You mentioned ASM - are you using the ASM module on the f5 - if so it might be easier to enforce from an AD group using ASM

Unfortunately the ExchangeDeviceIDs are not stored in the ActiveDirectory. They somehow have to be stored on the BigIP.

 

 

Regards,

 

Florian

 

 

 

I read some posts about external datagroups and have the idea to put the file via ssh on the BigIP and then do some remote ssh magic to activate the file. Not sure if this would work or if there is a better alternative...

 

 

 

I would suggest the "better alternative" you were asking for is to use the APM and AD Groups, your asking a question on the iRule forum but your only wanting to know how to ssh a file, I would suggest a linux forum. However you can also setup a cron job on your f5 to run the scp cron job every 60 seconds not that I recommend what your attempting to do for several reasons.

Hi Florian,

 

 

I think what you are trying to do is programmatically possible if you really want to do it.

 

 

- Your first problem is going to be the information from the source into a Properly Formatted External Datagroup on the LTM. See the class command for more formatting information on the formatting. If you cannot get your data into the the proper format then the rest of what you are trying to do is mute.

 

- Your second problem will be getting the LTM to trigger a reload of the contents of the Datagroup (the methodology could be as easy as changing the permissions on the file itself (tmsh modify ltm data-group DATA.GROUP.NAME access-mode {read-only or read-write}).
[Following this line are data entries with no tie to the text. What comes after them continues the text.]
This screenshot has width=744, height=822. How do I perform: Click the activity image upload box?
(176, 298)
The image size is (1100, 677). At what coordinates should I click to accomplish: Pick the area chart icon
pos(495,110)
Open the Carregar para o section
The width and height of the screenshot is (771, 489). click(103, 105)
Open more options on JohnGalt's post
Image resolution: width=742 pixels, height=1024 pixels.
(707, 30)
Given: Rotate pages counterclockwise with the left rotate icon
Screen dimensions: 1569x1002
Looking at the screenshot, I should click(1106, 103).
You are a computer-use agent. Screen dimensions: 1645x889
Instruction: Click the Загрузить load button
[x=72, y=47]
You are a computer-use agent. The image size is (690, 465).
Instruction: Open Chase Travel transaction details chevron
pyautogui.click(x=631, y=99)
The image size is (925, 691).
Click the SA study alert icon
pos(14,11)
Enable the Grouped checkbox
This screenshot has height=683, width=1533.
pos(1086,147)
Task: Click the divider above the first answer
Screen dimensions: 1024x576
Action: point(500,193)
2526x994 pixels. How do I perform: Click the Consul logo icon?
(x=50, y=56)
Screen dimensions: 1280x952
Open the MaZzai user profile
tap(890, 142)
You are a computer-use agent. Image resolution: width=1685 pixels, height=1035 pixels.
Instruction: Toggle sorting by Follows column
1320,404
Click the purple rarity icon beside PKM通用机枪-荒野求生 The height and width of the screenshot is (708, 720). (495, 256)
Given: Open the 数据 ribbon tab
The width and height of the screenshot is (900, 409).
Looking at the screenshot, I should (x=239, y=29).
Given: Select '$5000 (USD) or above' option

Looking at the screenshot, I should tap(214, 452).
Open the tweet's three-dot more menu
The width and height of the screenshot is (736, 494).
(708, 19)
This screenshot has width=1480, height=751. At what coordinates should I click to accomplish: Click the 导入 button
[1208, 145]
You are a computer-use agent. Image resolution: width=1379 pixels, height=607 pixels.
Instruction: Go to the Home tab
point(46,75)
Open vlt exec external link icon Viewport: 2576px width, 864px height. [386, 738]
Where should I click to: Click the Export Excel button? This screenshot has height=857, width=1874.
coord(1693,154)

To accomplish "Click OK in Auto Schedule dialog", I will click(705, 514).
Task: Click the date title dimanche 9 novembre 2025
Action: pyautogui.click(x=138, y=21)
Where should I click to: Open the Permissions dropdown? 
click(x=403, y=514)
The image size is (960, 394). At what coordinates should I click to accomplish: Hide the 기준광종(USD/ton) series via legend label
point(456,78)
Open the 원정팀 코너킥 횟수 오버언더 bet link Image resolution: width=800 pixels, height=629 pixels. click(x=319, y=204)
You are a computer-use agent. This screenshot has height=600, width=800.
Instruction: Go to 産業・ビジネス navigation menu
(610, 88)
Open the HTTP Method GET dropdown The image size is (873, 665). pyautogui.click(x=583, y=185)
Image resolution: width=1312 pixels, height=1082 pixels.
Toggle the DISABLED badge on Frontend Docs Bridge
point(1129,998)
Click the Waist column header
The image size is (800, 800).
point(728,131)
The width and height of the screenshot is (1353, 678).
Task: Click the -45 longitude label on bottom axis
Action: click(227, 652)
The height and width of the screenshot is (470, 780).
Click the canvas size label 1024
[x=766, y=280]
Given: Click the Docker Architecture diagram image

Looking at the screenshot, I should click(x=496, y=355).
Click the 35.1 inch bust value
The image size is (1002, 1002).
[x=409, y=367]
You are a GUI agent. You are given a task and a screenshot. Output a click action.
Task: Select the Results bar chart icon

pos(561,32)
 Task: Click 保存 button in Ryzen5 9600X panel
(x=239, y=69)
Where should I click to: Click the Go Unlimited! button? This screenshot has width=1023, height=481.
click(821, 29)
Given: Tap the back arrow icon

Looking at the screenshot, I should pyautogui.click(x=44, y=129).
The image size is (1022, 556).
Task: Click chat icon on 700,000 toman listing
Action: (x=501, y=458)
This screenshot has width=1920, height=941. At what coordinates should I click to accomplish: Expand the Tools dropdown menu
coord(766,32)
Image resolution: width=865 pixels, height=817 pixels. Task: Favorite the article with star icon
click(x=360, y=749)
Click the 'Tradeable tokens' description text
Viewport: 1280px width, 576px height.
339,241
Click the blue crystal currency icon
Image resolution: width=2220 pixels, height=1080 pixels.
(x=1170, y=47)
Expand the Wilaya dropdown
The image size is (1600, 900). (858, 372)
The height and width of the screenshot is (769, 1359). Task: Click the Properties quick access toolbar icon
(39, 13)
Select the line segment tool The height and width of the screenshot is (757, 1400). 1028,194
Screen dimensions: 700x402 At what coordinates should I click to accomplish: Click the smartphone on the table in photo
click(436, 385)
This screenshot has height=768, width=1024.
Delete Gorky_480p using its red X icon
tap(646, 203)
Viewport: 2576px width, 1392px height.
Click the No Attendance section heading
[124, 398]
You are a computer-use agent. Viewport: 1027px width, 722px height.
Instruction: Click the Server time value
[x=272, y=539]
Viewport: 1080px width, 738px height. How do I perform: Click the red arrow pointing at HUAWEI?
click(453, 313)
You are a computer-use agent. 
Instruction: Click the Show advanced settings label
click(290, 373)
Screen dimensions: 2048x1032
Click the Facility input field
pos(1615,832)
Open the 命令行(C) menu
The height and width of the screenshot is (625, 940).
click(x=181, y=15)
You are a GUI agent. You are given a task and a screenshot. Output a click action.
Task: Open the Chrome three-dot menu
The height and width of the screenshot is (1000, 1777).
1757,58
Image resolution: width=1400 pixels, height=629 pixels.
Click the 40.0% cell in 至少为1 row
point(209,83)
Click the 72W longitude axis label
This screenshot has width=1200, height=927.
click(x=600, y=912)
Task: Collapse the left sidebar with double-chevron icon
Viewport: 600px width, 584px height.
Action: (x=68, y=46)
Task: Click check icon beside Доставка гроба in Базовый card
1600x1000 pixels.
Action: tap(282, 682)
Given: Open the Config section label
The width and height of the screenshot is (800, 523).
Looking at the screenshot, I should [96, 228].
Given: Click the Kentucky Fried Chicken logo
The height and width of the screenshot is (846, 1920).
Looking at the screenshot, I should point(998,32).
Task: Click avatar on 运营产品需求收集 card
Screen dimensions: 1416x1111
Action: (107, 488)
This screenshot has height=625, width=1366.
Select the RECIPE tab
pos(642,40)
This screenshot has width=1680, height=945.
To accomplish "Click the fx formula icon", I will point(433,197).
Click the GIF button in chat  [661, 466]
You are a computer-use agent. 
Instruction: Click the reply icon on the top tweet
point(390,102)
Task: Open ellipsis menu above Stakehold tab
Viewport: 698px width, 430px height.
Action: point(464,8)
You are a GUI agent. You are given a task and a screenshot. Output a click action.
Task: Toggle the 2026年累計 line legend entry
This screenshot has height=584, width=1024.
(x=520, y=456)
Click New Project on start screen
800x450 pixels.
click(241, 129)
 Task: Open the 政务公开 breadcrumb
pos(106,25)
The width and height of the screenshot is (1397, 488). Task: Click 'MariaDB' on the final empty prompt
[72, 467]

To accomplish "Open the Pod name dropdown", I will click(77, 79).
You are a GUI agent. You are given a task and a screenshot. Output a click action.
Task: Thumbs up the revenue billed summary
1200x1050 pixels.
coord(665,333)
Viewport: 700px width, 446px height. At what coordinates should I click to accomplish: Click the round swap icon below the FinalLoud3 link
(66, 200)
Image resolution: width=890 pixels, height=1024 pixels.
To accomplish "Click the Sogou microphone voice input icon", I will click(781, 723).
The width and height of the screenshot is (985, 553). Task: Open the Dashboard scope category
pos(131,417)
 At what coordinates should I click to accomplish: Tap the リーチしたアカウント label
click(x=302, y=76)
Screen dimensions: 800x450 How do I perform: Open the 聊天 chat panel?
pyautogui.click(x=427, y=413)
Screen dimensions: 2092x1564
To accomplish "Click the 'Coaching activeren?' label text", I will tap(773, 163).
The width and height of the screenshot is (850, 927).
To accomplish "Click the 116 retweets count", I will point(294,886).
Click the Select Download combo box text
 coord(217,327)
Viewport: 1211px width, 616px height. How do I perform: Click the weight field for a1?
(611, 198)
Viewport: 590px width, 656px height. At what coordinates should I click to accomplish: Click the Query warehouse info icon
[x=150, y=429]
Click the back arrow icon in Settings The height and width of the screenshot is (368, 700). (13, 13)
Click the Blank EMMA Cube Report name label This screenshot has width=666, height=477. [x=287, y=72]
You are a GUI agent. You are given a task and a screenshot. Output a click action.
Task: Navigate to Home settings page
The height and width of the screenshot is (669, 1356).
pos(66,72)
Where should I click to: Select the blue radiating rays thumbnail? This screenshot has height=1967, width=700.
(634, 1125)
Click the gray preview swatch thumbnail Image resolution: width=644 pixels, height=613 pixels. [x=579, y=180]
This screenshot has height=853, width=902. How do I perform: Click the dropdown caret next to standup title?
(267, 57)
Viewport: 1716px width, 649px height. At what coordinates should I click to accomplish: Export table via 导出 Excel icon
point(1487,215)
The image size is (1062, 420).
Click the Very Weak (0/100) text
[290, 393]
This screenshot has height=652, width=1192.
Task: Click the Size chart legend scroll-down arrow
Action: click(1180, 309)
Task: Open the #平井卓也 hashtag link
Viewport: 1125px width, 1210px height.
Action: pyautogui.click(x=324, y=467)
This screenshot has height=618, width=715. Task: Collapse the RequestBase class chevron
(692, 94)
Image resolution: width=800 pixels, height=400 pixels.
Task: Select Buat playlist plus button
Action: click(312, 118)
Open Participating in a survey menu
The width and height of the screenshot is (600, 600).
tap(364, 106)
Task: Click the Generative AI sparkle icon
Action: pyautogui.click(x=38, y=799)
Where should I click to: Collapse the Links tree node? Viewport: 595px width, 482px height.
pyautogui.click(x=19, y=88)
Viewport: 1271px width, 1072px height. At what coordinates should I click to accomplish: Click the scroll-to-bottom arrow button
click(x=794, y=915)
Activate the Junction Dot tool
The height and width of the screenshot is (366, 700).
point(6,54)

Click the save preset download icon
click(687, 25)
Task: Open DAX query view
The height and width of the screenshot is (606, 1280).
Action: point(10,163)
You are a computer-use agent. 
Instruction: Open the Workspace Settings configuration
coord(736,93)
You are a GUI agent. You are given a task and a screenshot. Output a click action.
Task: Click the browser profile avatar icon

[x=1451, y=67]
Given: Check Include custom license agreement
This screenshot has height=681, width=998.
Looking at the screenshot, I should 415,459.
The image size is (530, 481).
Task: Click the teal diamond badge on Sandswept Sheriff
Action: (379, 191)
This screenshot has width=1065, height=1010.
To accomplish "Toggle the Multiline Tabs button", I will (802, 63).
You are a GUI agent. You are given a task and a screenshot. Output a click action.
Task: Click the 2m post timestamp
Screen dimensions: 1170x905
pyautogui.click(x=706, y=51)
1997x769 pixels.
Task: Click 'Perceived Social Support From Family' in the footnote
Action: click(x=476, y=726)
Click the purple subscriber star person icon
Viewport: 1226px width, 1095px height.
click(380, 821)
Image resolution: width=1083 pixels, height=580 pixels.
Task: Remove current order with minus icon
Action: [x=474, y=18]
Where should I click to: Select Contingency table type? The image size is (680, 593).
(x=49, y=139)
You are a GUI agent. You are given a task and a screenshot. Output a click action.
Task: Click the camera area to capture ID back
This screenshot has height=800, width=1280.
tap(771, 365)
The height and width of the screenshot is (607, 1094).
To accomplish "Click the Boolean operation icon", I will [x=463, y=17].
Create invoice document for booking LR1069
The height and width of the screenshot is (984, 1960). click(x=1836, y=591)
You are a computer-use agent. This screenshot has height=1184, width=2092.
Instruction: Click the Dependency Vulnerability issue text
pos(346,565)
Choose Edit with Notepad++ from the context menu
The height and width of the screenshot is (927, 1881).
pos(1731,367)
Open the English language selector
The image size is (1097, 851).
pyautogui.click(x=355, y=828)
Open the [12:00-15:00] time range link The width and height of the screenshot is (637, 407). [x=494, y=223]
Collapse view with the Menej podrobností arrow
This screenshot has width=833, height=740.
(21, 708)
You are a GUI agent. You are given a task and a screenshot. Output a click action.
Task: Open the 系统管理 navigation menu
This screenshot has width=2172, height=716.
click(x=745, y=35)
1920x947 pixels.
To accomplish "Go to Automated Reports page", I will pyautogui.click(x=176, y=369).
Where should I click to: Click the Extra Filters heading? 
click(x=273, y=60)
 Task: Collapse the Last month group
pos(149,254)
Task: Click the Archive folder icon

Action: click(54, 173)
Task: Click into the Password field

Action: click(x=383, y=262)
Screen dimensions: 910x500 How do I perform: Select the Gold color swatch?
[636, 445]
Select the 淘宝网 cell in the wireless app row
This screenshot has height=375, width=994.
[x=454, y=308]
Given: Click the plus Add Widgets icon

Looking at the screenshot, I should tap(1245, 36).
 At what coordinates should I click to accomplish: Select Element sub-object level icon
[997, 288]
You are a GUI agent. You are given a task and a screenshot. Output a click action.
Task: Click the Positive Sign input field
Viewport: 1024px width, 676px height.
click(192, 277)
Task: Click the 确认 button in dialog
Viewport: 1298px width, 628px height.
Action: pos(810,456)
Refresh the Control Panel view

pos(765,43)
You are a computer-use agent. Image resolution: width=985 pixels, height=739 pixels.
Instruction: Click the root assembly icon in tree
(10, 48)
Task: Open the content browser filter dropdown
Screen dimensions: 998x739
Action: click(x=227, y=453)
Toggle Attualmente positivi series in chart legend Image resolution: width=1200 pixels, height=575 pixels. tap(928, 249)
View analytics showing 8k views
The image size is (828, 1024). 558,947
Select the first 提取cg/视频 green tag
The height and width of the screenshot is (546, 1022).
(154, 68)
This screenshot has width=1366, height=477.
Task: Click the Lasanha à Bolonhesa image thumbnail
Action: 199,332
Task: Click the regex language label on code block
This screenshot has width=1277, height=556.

Changing the permission on the External Datagroup file will trigger the LTM to reload the data into memory and then be used by the iRule. Changing the content within the file will not trigger a reload automatically.

 

 

You may want to take a look at and collect performance data to compare before and after you do this if you get all of this done and working. It may make you reconsider doing this every 60 seconds (or not). Just a suggestion.

 

 

Hope this helps.

If I may add, you can also simply import a new file (or the same file after editing) with the following:

modify sys file data-group DATA.GROUP.NAME source-path file:/config/dev/test.foo

The trick, as Michael states, is getting the external information into usable data group format. Take a look at the following post for some really good insight:

https://devcentral.f5.com/community/group/asg/53/aft/2159165/showtab/groupforums

Also, interestingly, the source-path option above acts like a cURL command, so the path could just as easily be a remote HTTP URI. I agree with Michael that modifying the config every 60 seconds probably isn't the best method, but if you absolutely had to do it, I'd create an external monitor script and apply it to a "phantom pool" - an arbitrary pool of IPs not tied to any virtual server. The pool assignment 1) causes the external script to fire on a schedule (like a cron job), and 2) is saved with the configuration (unlike a cron job). How you choose to get the (properly formatted) data to the BIG-IP (push via SCP or pull via TMSH source-path) is a completely different challenge.

Thank you very much for your hints. This looks promising. I will take a closer look.